Steve Gottlieb
It's been over 3 weeks since I ventured out to Willow Springs with several other bay area observers, but who knows when the next clear moonless night will occur; so a little reminiscing seems in order. I set up at Kevin Ritschel's Deep Sky Ranch along with Bill Cone, Bob Jardine, David Cooper, Elisabeth Oppenheimer and Mark Wagner. Kevin's 33-inch was out of commission this night due to collimation problems and it felt a little odd not to be observing in the shadow of that monster.Conditions were very good for this time of year - dark, transparent, dry and no wind though the seeing was a bit soft. In the middle of the night I had no problem spying the faint gegenshein, nestled between the Pleaides and the Hyades, though it was not quite as evident as I've seen it before from Willow. More challenging than the gegenshein is tracing the extremely dim zodiacal band along the entire ecliptic. Between 2-3 AM after folks had stopped observing, I started to trace the zodiacal band east across the Milky Way and Bob Jardine and I definitely could see the glow down past Regulus (towards Saturn). It was hard to follow looking west as it faded out around Aries, but still arched over 75% of the sky.

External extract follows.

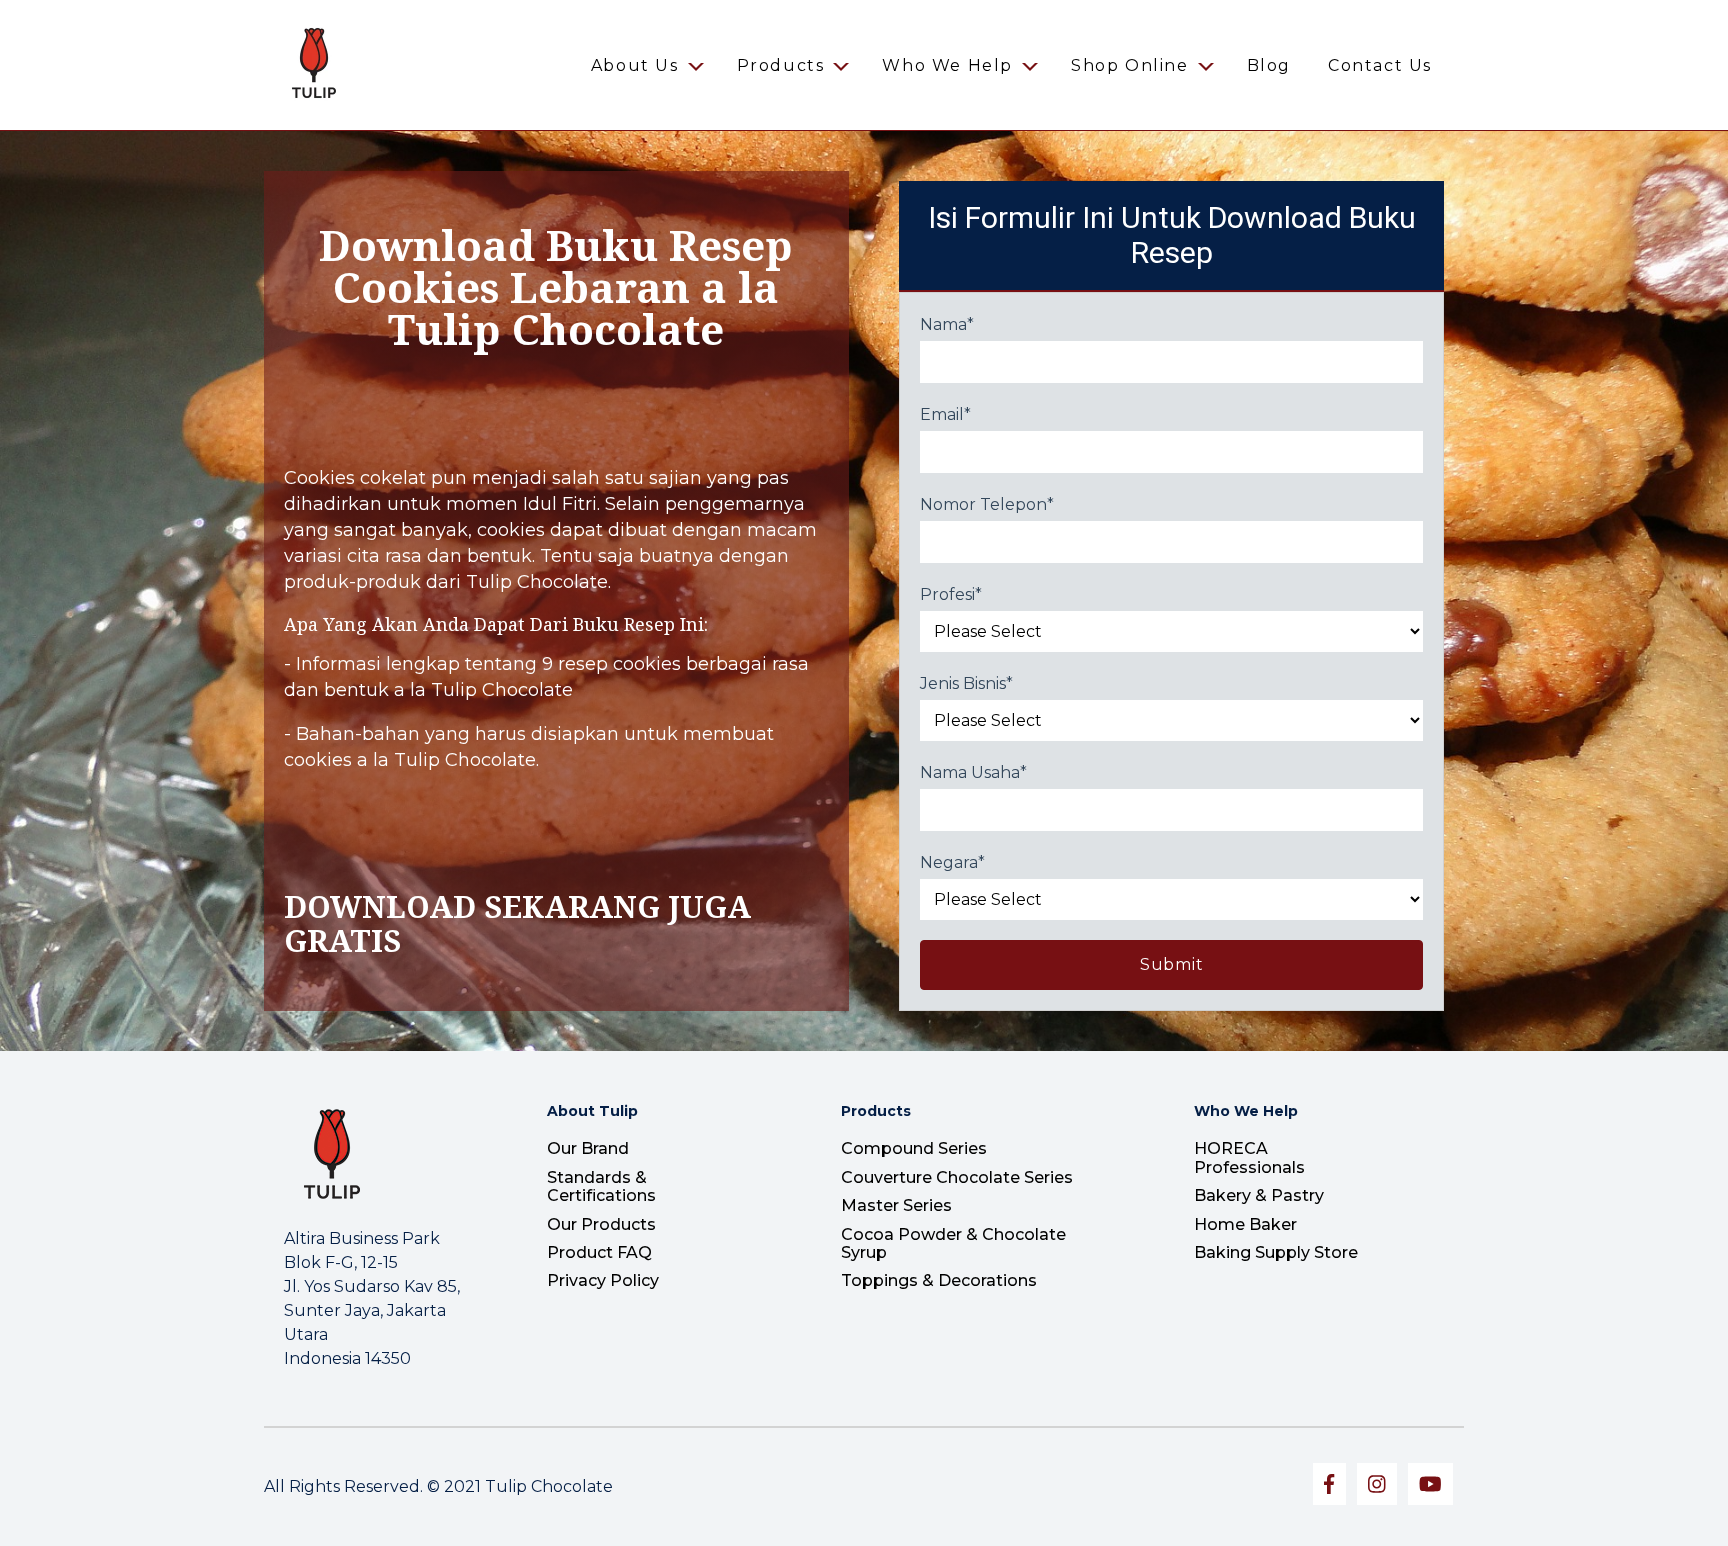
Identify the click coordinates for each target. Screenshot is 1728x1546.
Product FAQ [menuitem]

Let's wind the clock back a few hours when Bob and I compared views of the local group dwarf, Wolf-Lundmark-Melotte (WLM system) in our scopes. WLM is a difficult, low surface brightness dwarf in Cetus, spanning 10'x5', but in good transparency was picked up without much difficulty in my 18-inch Starmaster while sweeping at 115x.

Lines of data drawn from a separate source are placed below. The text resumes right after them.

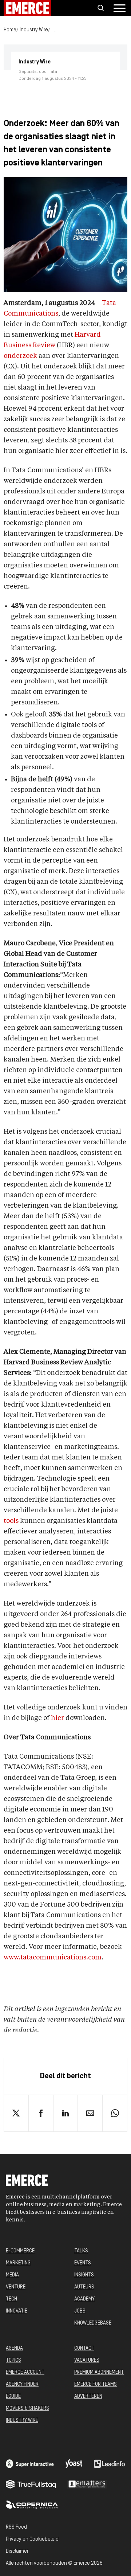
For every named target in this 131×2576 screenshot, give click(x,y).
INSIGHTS (84, 2275)
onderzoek (20, 356)
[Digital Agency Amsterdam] (30, 2463)
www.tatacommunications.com (53, 1957)
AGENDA (14, 2348)
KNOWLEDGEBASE (92, 2323)
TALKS (81, 2251)
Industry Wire (34, 30)
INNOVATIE (16, 2311)
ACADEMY (84, 2299)
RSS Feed (16, 2527)
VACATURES (86, 2360)
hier (57, 1718)
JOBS (80, 2311)
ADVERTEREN (88, 2396)
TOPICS (13, 2360)
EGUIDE (13, 2396)
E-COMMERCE (20, 2251)
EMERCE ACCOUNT (25, 2372)
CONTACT (84, 2348)
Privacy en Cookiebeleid (32, 2539)
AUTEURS (84, 2287)
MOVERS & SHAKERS (27, 2408)
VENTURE (15, 2287)
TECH (11, 2299)
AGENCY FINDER (22, 2384)
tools (11, 1521)
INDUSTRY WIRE (22, 2420)
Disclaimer (17, 2551)
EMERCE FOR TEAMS (95, 2384)
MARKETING (18, 2263)
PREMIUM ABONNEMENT (99, 2372)
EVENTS (82, 2263)
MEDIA (12, 2275)
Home (10, 30)
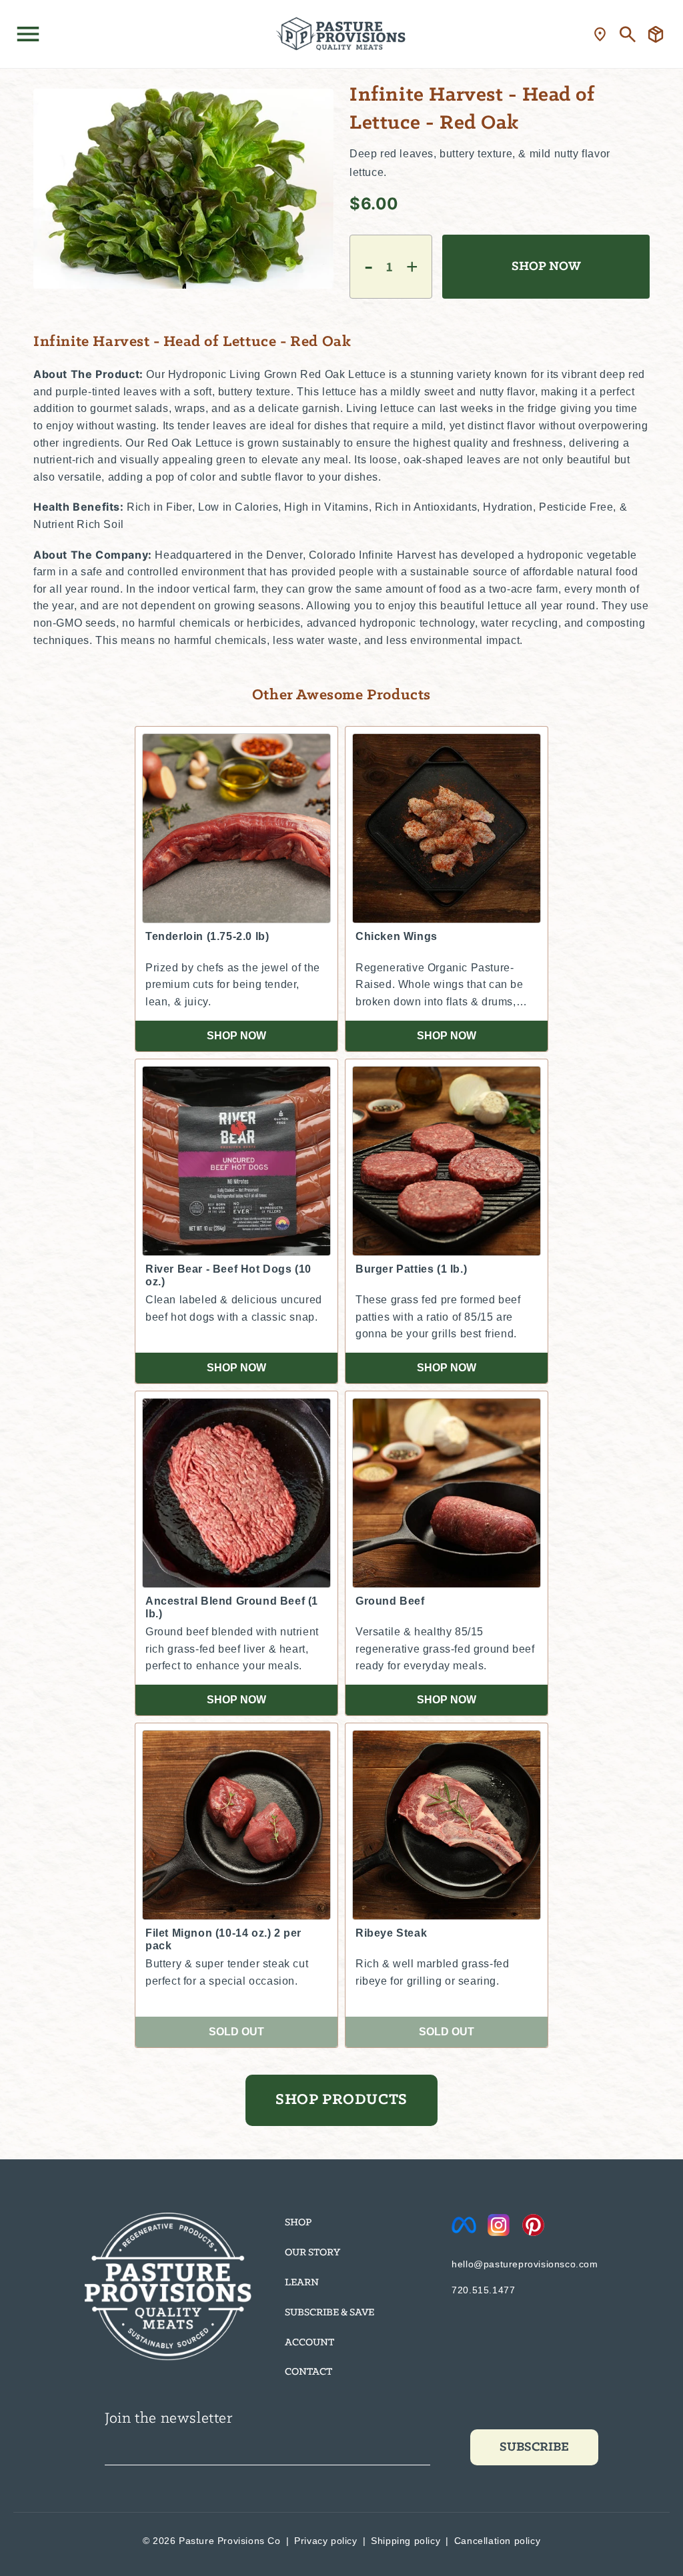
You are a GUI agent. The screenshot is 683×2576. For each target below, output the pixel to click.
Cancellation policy (497, 2540)
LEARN (302, 2282)
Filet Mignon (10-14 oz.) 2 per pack (223, 1939)
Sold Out (236, 2031)
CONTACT (308, 2372)
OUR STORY (312, 2252)
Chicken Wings (397, 936)
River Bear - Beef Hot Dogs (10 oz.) (228, 1275)
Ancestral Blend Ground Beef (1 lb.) (231, 1607)
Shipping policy (405, 2540)
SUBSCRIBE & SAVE (329, 2312)
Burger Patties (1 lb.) (411, 1269)
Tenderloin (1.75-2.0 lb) (207, 936)
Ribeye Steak (391, 1933)
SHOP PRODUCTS (341, 2100)
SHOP (298, 2222)
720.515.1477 (483, 2290)
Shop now (236, 1035)
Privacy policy (325, 2540)
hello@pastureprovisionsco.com (525, 2264)
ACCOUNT (309, 2342)
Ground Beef (390, 1601)
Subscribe (534, 2447)
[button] (28, 34)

The skies seemed dark enough to go after the Sculptor Dwarf, an even more challenging local group dwarf that was discovered photographically by Harlow Shapley in 1938. To further thwart visual observers is the -33 degree declination which requires a clean, transparent southern sky. At 115x all that was "visible" was a very large, ill-defined glow, ~15'-18' diameter. The overall surface brightness was extremely low and it was difficult to trace the halo as it faded into the background sky. A couple of other folks confirmed the observation, though Bill seemed to think we might be using averted hallucination.
To continue on the local group dwarf theme, I also took a look at IC 1613 in Cetus, a large irregular glow just east of a mag 10.5 star. All three of these objects are relatively nearby but difficult to view and outside the local group would be impossible to detect. In terms of numbers, though, these low mass objects dominate the universe.

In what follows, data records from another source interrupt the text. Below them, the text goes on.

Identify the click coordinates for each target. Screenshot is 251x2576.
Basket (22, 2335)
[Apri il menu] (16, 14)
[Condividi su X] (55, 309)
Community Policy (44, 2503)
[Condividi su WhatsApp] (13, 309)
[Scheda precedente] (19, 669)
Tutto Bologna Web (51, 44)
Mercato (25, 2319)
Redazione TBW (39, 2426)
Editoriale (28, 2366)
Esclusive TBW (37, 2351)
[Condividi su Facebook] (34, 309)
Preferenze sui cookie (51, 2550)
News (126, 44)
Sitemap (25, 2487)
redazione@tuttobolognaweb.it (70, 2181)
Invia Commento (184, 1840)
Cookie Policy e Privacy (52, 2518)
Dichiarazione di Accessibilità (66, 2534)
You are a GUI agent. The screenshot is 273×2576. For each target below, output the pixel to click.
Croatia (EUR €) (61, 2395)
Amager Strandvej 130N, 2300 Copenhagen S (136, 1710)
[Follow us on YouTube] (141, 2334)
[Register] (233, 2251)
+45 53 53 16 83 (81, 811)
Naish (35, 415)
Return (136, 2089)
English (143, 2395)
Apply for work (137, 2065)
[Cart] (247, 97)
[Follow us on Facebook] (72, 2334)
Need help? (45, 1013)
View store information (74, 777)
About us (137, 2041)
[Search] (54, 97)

About 45' to the east of IC 1613 is a rich galaxy cluster, AGC 147. I was able to snag 5 members of this cluster. The distance comparison is mind boggling - IC 1613 is a cosmic neighbor at 2.4 million light years, while AGC 147 resides 625 million light years away!
A little later in the evening I started working on some galaxy clusters with Mark, using detailed Megastar charts to pull in fainter and fainter members. Although we were both observing at our scopes, we talked back and forth giving directions and descriptions of galaxies that were often at the limit of visibility.
The NGC 80 group is near the midpoint of a line connecting two stars in the Great Square - Alpheratz (Alpha And) and Algenib (Gamma Peg). The cluster contains 10 NGC galaxies (79, 80, 81, 83, 85, 86, 90, 93, 94, 96) and a sole IC member (1546) along with a slew of dim galaxies catalogued in Megastar as MAC listings and more formally in the 2- Micron All Sky Survey (2MAS). By working together and confirming observations, we were easily picking up galaxies with a (blue) magnitude of 16.5 and a few as faint as mag 17.1 2MASX J00214701 +2219591.
Next up we tackled AGC 400. This cluster contains at most 1 NGC member - NGC 1128 at the center of the cluster (Megastar and others list this galaxy as MCG +1-8-27). This was the first one we viewed and at first I just logged it as "faint, small, elongated 3:2 N-S, 25"x18"." But then I realized this was an extremely close contact pair oriented N-S with two tangent knots just 15" in diameter - a tiny dumbbell galaxy! A half-dozen extremely faint galaxies swarm nearby within a 6' radius and moving out to about 20' from the core of the cluster we picked up 20-25 members.
At this point, I think our eyeballs were both pretty exhausted and I didn't last too much longer before just admiring the night sky naked- eye - bringing me back to the gegenshein and zodiacal band observation.